Transportation Authority Executive Director Will Pines said the roughly four-and-a-half-year process vetted 14 corridors spanning as far north as Harford County and as far south as St. Mary’s County, four modal and operation alternatives and a no-build alternative. Options ranging from a ferry service to rapid bus transit were considered.
“We feel like we did extensive work looking at a lot of different options and had a lot of public involvement,” Pines said.
Republican Gov. Larry Hogan initiated the study for an alternative corridor in 2016 and said it would cost $5 million and be funded by tolls. The study was made available online at baycrossingstudy.com and at several area libraries starting Friday.
The corridor is 22 miles in length. It follows the existing Bay Bridge road network along U.S. 50/301 from west of the Severn River on the Western Shore to the U.S. 50/301 split on the Eastern Shore, according to the study.
Pines said identifying the corridor and getting federal approval is the first step in a much longer process of potentially constructing something new in that space.

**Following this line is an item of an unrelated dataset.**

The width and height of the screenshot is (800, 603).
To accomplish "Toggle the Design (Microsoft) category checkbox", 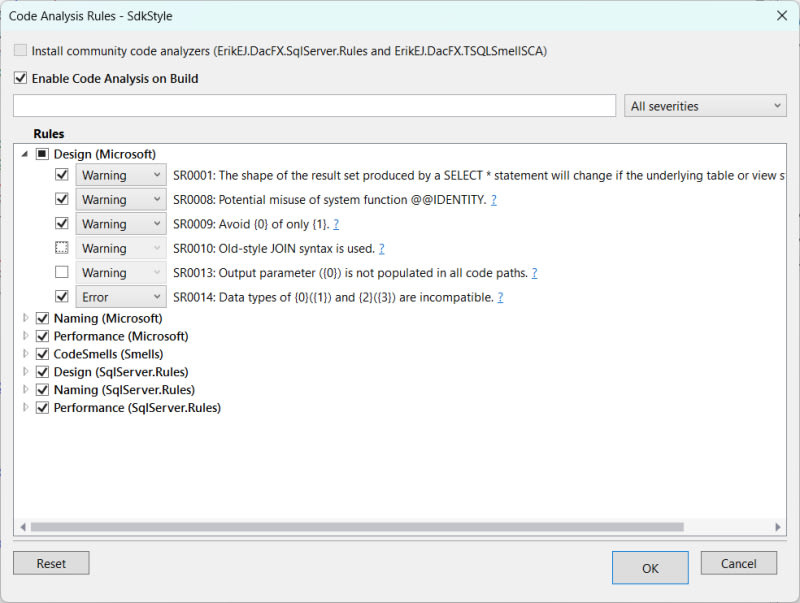I will pyautogui.click(x=42, y=154).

The next step would be a second study, aimed at analyzing crossing types — like a third bridge, a tunnel or options that would replace the existing bridges. Pines said the transportation authority is now in the process of figuring out how to fund the next study, which he anticipates will cost around $30 million. Pines said he could not set a schedule for the study until a funding source has been determined.
“Options for funding could include federal funds, in the form of the infrastructure bill or appropriations or, potentially, we would leverage state funding, which would be MDTA toll revenue dollars,” Pines said.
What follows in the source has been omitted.